# [Records for this exercise]
◆ ◆ ◆ ◆
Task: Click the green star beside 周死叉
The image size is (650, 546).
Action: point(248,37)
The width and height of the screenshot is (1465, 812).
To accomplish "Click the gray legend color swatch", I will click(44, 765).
◆ ◆ ◆ ◆
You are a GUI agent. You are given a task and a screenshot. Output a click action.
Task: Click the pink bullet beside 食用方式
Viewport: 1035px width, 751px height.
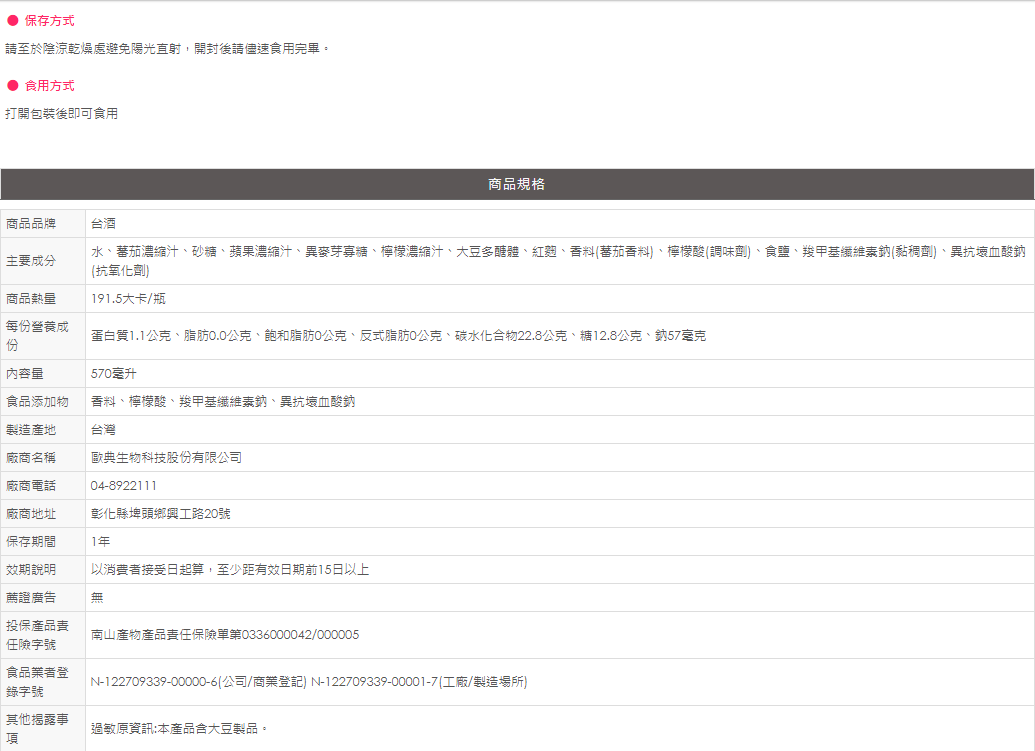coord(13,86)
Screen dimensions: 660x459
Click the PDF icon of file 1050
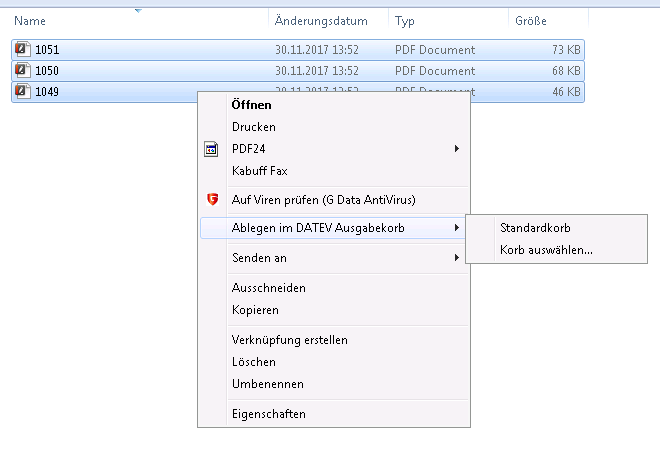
◆ ◆ ◆ ◆
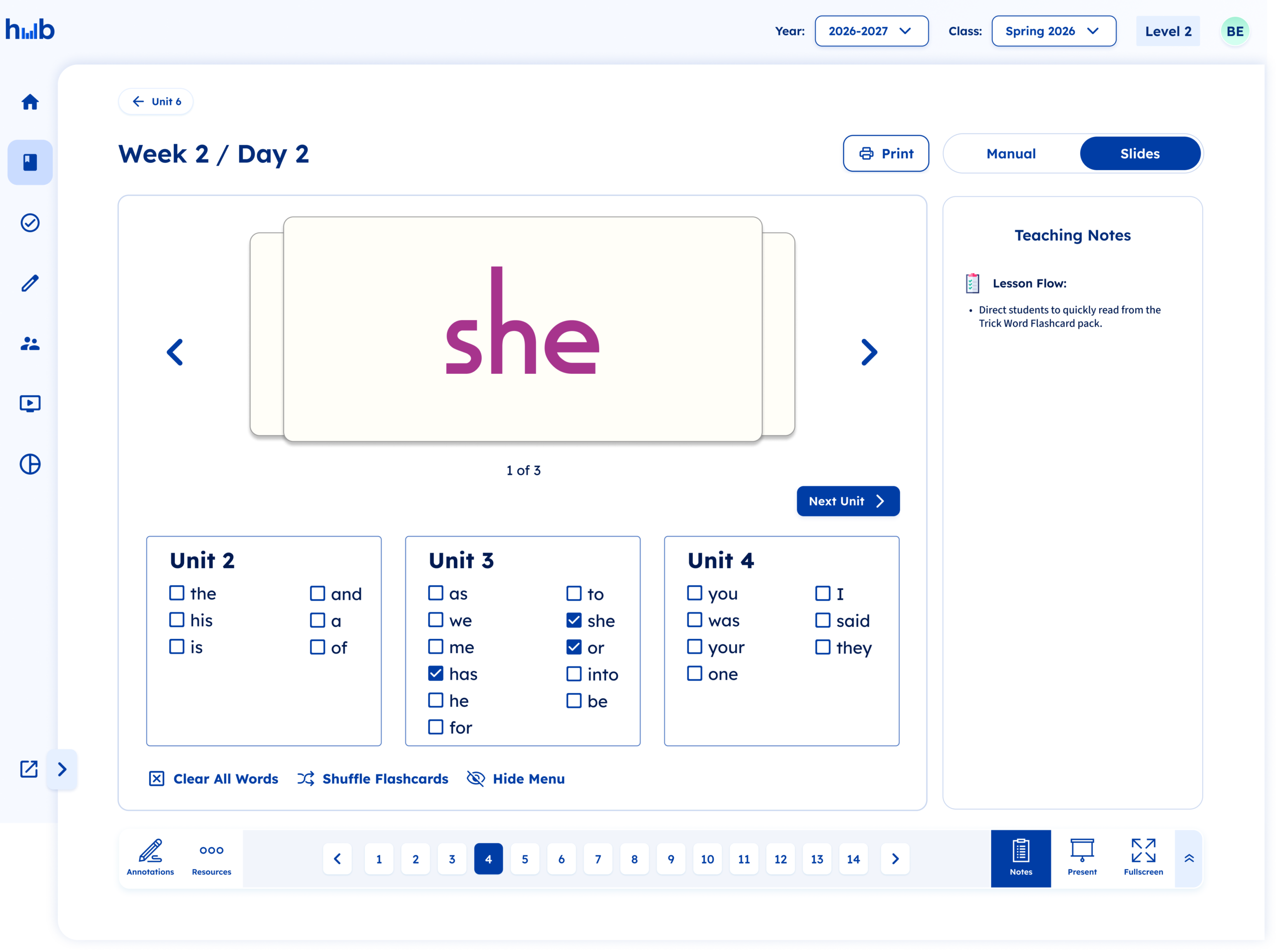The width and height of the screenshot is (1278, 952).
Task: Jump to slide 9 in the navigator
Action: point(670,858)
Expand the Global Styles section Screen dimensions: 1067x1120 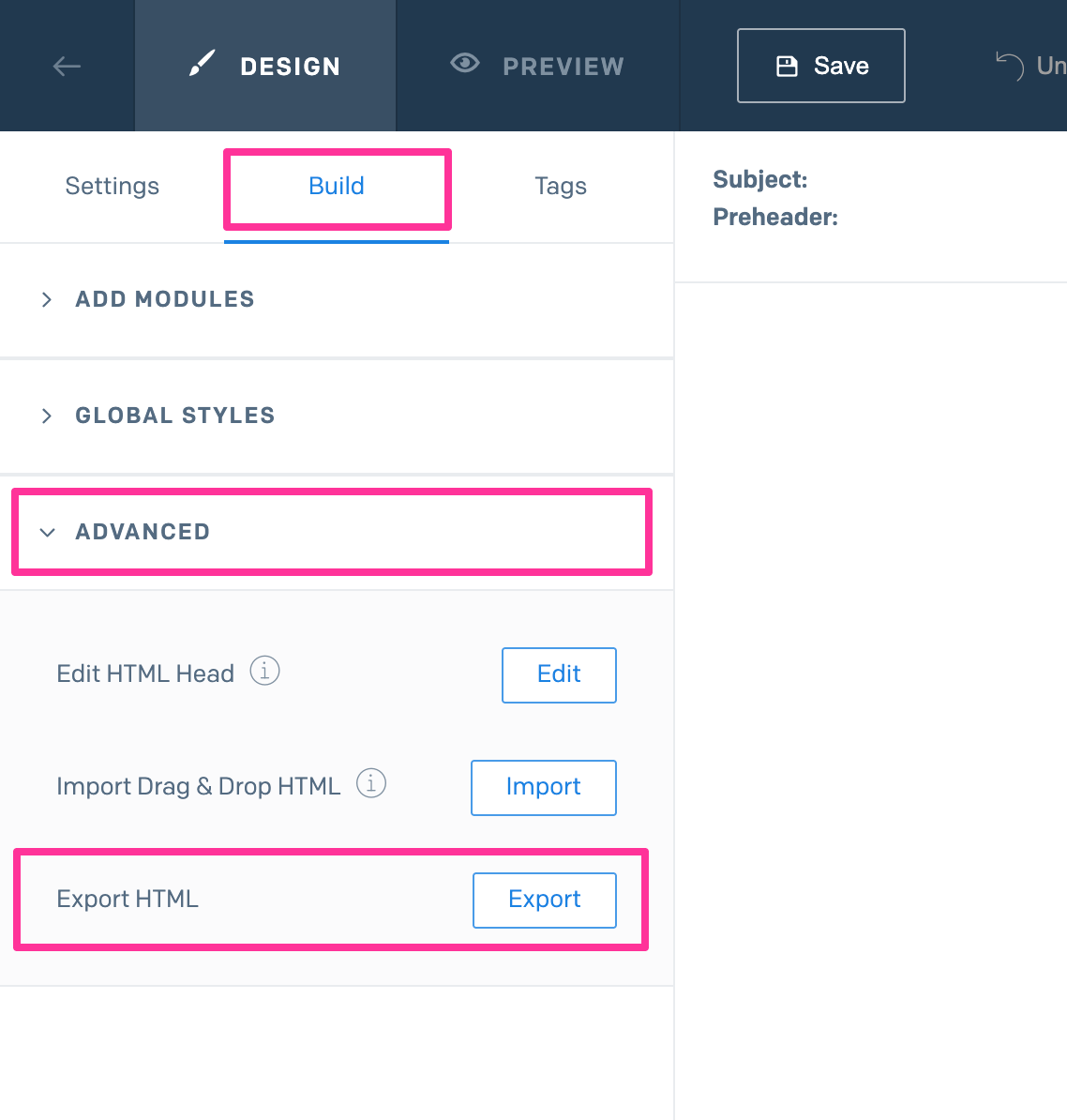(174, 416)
◆ ◆ ◆ ◆
# [Written task]
Please copy out the entries from the line containing "Task: Click the green star beside 周死叉" through the line containing "will click(44, 765).", including both of those lines, with every character kept as it is.

# [Finished task]
Task: Click the green star beside 周死叉
The image size is (650, 546).
Action: point(248,37)
The width and height of the screenshot is (1465, 812).
To accomplish "Click the gray legend color swatch", I will click(44, 765).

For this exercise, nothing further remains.